## Start Given data
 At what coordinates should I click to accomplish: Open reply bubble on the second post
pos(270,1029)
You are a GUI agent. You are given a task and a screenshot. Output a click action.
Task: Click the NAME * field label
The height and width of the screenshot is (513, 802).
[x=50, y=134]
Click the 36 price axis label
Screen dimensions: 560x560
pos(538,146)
## End Given data
_What is being asked_. Reproduce the lines above word for word.

_Task response_.
 At what coordinates should I click to accomplish: Open reply bubble on the second post
pos(270,1029)
You are a GUI agent. You are given a task and a screenshot. Output a click action.
Task: Click the NAME * field label
The height and width of the screenshot is (513, 802).
[x=50, y=134]
Click the 36 price axis label
Screen dimensions: 560x560
pos(538,146)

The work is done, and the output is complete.